Qualche tempo fa, Donald Trump si era seriamente  domandato a più riprese di cosa avrebbe parlato Joe Biden durante il suo primo discorso dello State of The Union, visto che intravedeva in lui una pericolosa combinazione di fattori: da una parte il declino cognitivo costante, dall’altra l’assenza obiettiva di contenuti da comunicare al paese, Pena i fischi o anche altro.

Ad intervenire in provvidenziale aiuto è arrivato Marte, il dio protettore dei politici, che con gli ultimi sviluppi internazionali e soprattutto con la guerra in Ucraina, ha fornito all’ultimo minuto materiale a Biden (ed allo staff) per la stesura del suo discorso.

Tuttavia, mentre i colleghi di oltre oceano si stanno adoperando compulsivamente per mettere insieme aiuti e (soprattutto) armi da mandare in Ucraina, e c’è qualcuno sta addirittura cercando di prendere due piccioni con una fava pensando di risolvere i problemi in Patria mantenendo lo status quo pandemico,  Joe Biden invece si reca senza mascherina a  pronunciare il suo primo discorso dello State Of the Union (in ritardo di quasi un mese), e  preferisce fare la guerra da remoto, come tutti i leader 2.0.

Seppur con qualche momento di assoluto smarrimento, Biden è parso avere idee molto chiare, affermando che  l’Occidente è compatto nel rigettare l’aggressione dell’orso russo, così come è assolutamente compatto nelle azioni da intraprendere per fermarlo. Non vi è posto per domande, non vi è posto per riflessioni, nessuno può o deve esprimere dissenso alla magistrale analisi degli avvenimenti. Perché la democrazia è la democrazia, e va imposta. Persino la Svizzera ha abbandonato il suo stato di neutralità e si è esposta, concordando con la linea USA di sanzionare il Cremlino, insieme naturalmente a tutti quei grandi capi di stato che davvero lottano e vogliono un mondo libero.
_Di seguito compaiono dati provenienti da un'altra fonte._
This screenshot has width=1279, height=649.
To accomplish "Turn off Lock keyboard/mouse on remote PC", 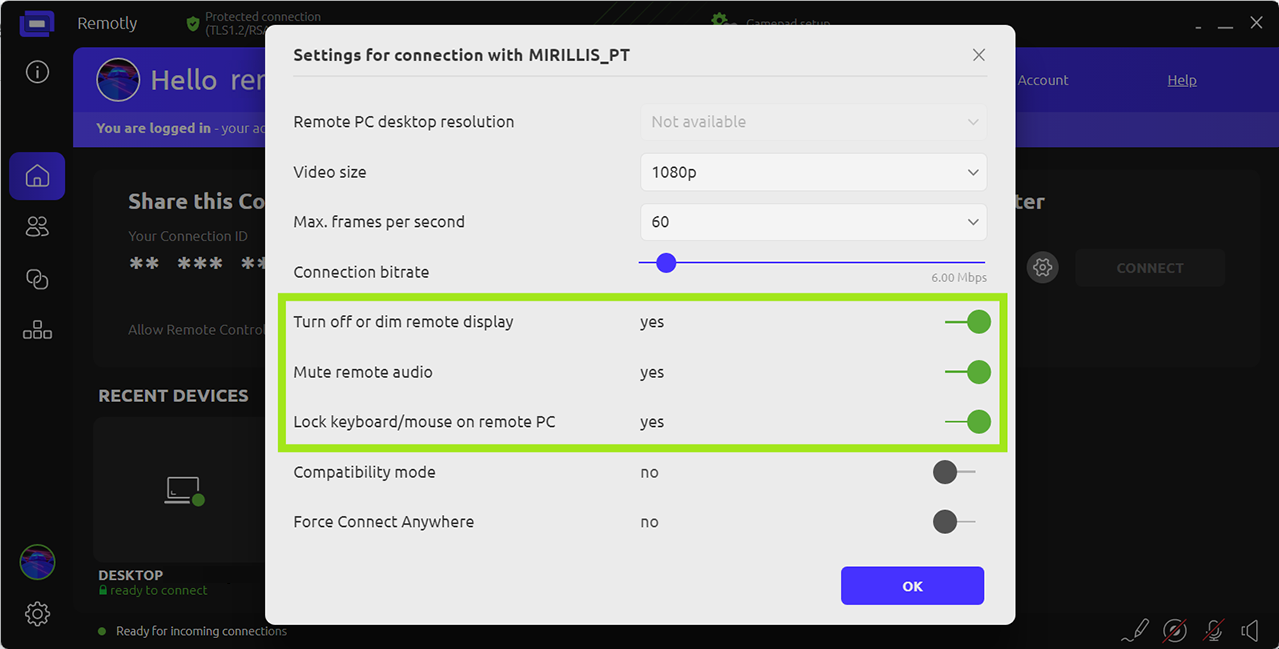I will [x=968, y=422].
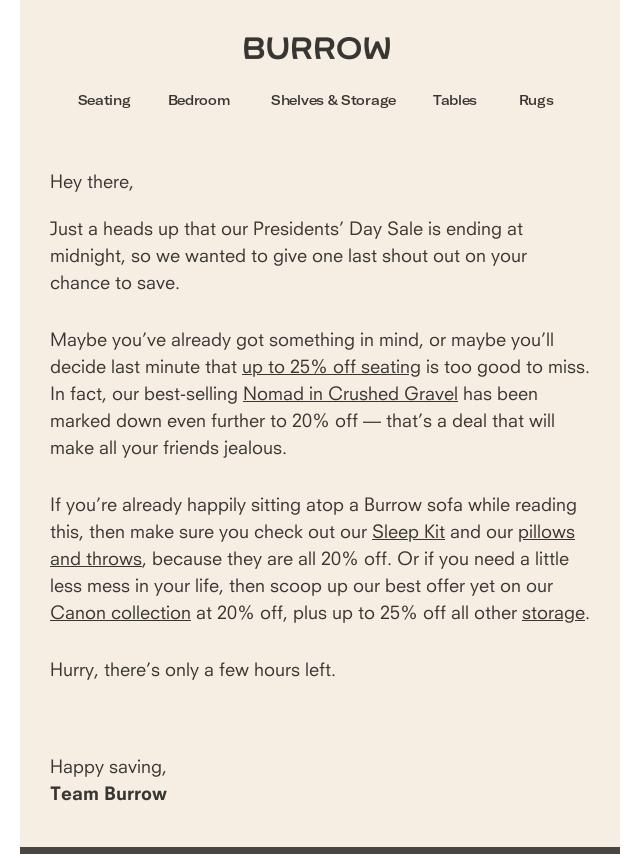The width and height of the screenshot is (640, 854).
Task: Open the Nomad in Crushed Gravel link
Action: (x=350, y=394)
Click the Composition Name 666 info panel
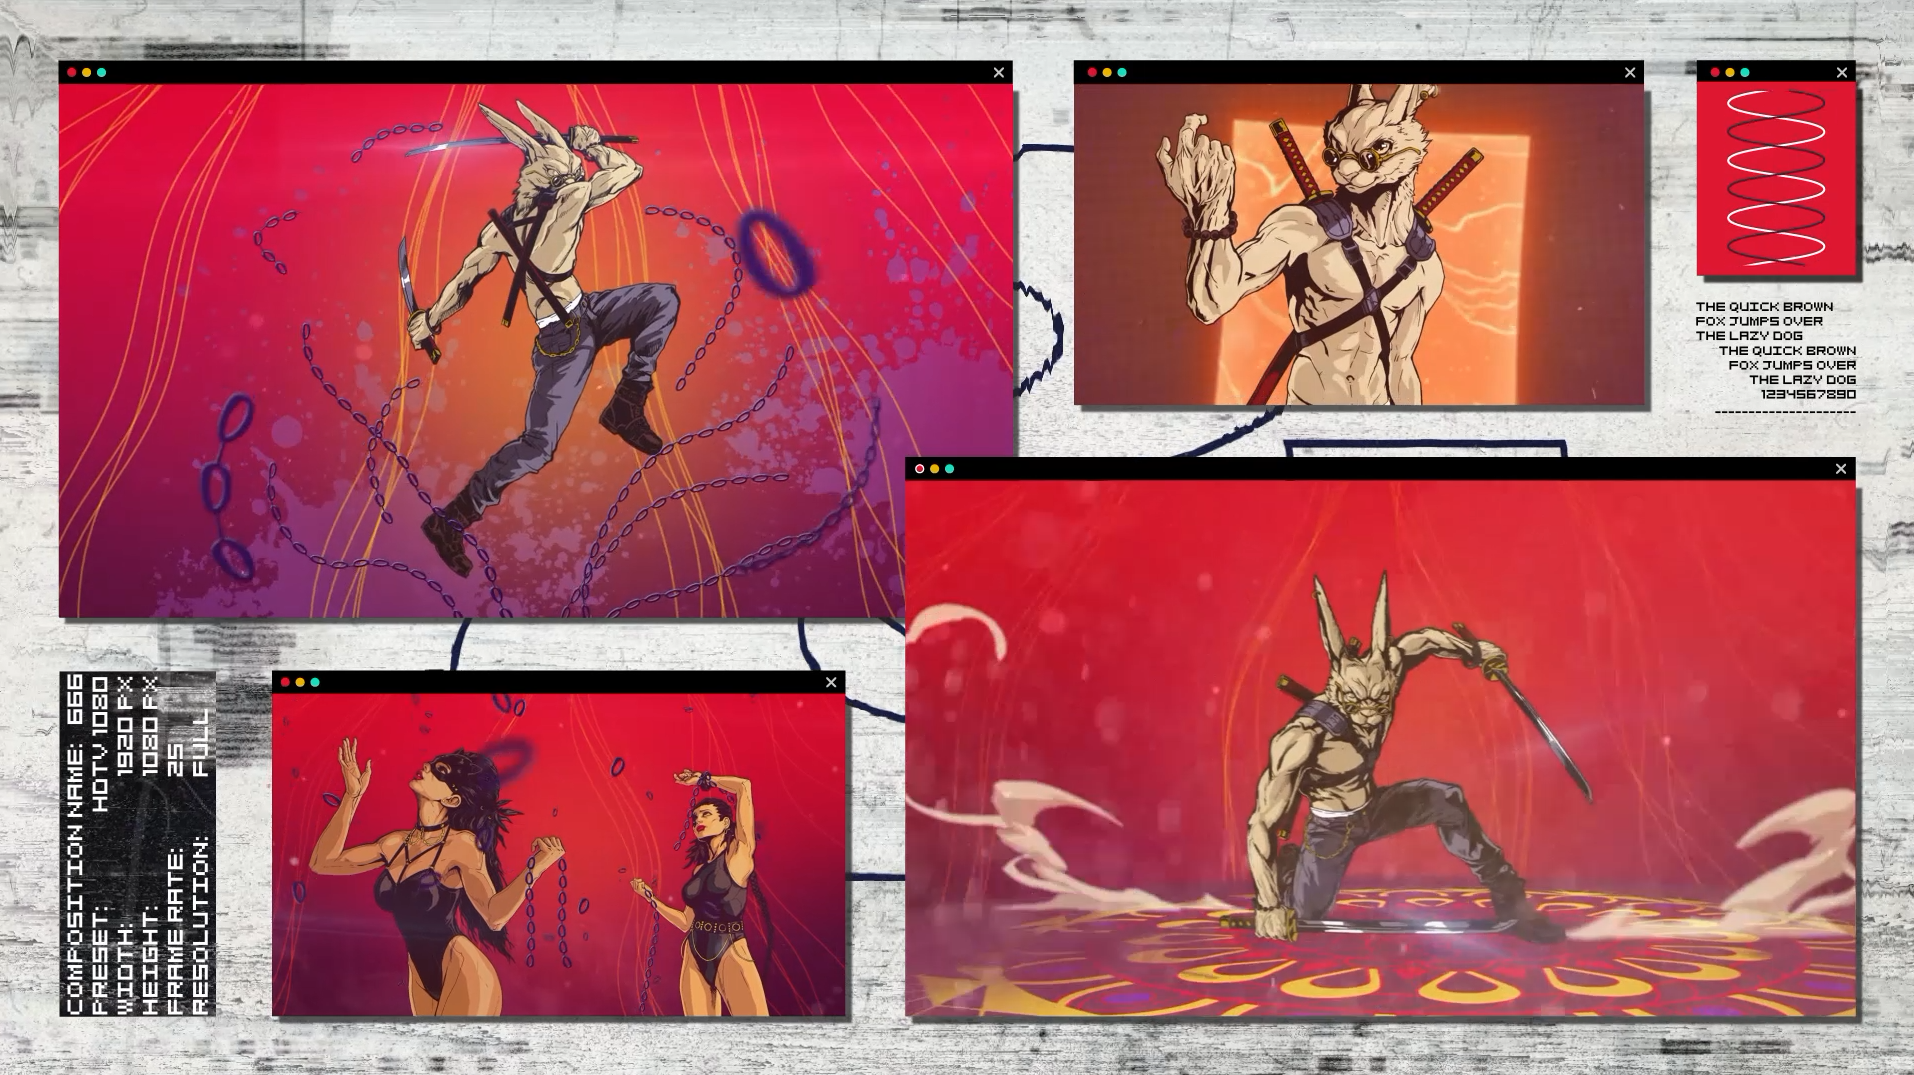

“(…)Putin attaccando Kiev ha attaccato le basi della democrazia internazionale, ma ha fatto male i suoi conti, perchè quando pensava che il mondo intero sarebbe capitolato, ha incontrato gli ucraini(…)”. E prosegue “(…) quando qualcuno attacca senza ragione e non gli succede nulla, questo è il risultato, continua a farlo. Ma è per questo preciso motivo che la NATO è stata fondata.(…). Ho passato ore e ore al telefono per tenere in piedi la diplomazia in queste settimane, in Europa e in Africa, ma Putin ha rifiutato qualsiasi tipo di confronto. Allora noi abbiamo deciso di svelare i suoi piani al mondo in anticipo cosicchè la gente potesse essere a conoscenza delle motivazioni che la Russia avrebbe cercare di offrire per giustificare il suo attacco al mondo libero(…)”.
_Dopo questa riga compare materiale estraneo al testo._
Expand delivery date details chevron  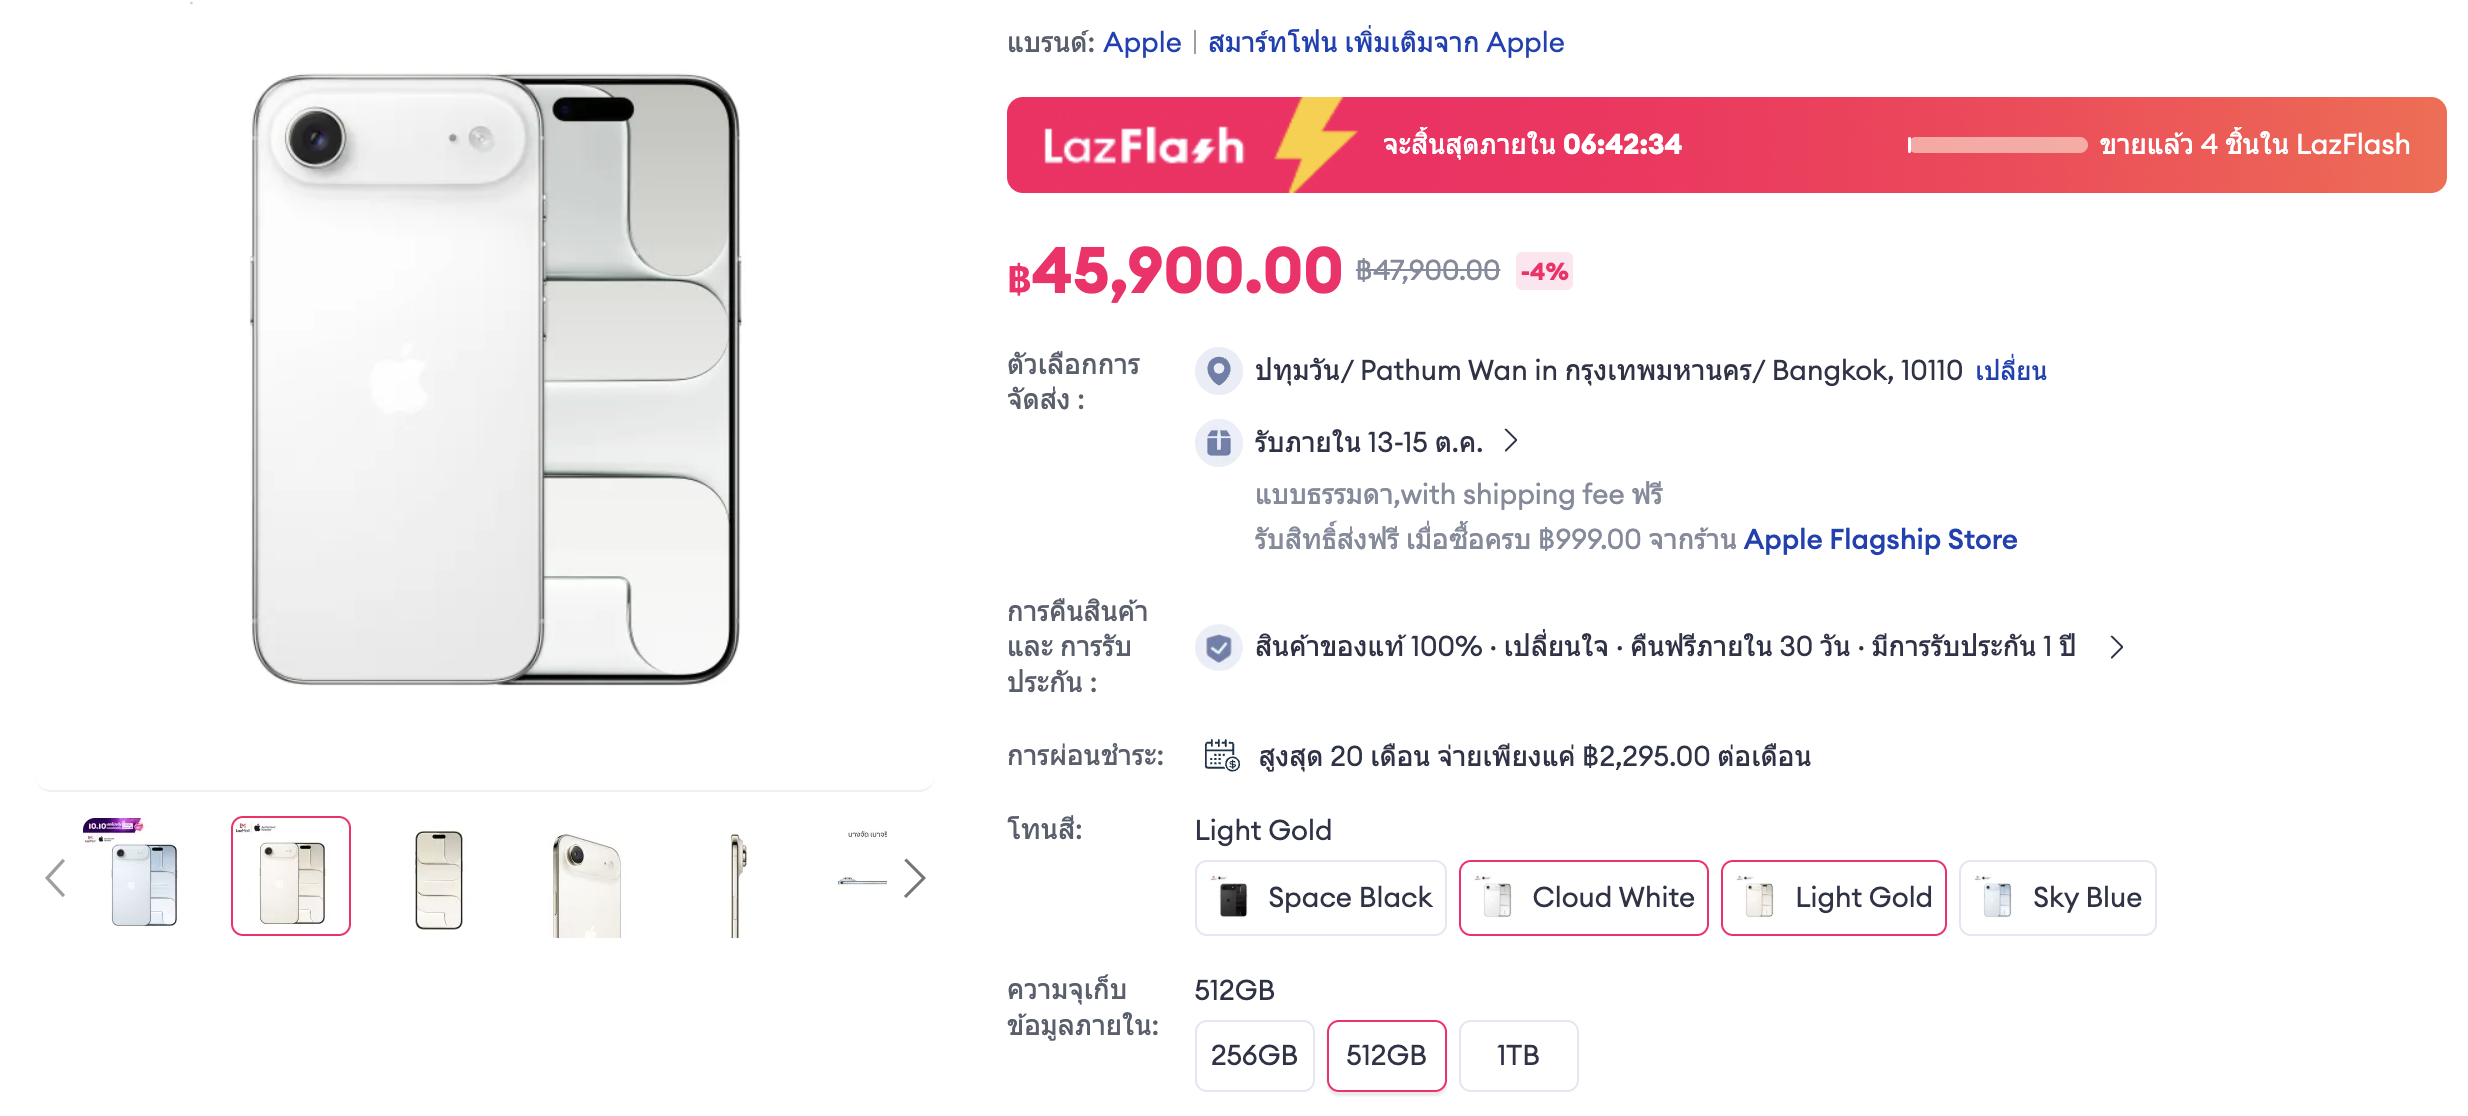coord(1511,441)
Quando il leader di una super potenza come gli Stati Uniti parla così ha le sue buone ragioni, evidentemente vuole rasserenare e al tempo stesso comunicare al mondo intero che gli “alleati” hanno già vinto su Putin, un condottiero che ora giace inerme con il suo esercito, ormai completamente isolato e messo in condizioni di non nuocere. Le sanzioni internazionali imposte sulla Russia in soli tre giorni hanno messo in ginocchio l’ex gigante euroasiatico ora goffo e morente togliendogli ogni accesso ai fondi bellici custoditi preziosamente nelle proprie banche. Ma non solo. Gli Stati Uniti e gli altri componenti la coalizione sarebbero già sulle tracce dei pericolosissimi oligarchi russi e dei loro beni di lusso privati a causa dei quali la popolazione locale ha vissuto anni interminabili di difficoltà e disperazione. Gli Stati Uniti non combatteranno direttamente ma forniranno supporto alle nazioni alleate nel caso in cui vi siano risvegli bellici improvvisi.

“(…)Putin potrà prendersi tutto, ma non si prenderà mai gli Iraniani(…)”, continua Biden con concitazione mentre si rivolge ai cittadini ucraini presenti per offrire loro il supporto che solo gli Stati Uniti ed il mondo democratico possono fornire. 

Gli iraniani? A queste parole, i cittadini ucraini presenti, che fino ad un attimo prima tenevano la mano sul cuore e sventolavano la loro bandierina,  si sono guardati e hanno sentito lo stesso smarrimento di cui parlava Donald Trump.  “E’ questo il leader che dovrebbe salvarci? Ma farà i nostri interessi?”

No. Non vi salverà, né farà gli interessi di nessuno se non i propri. Questa è la democrazia 2.0.

George Orwell diceva che il linguaggio politico è fatto apposta per far sembrare vere le bugie e gli omicidi rispettabili. E Biden ha giocato questa carta. L’unica che aveva per fare, finalmente, il suo atteso discorso.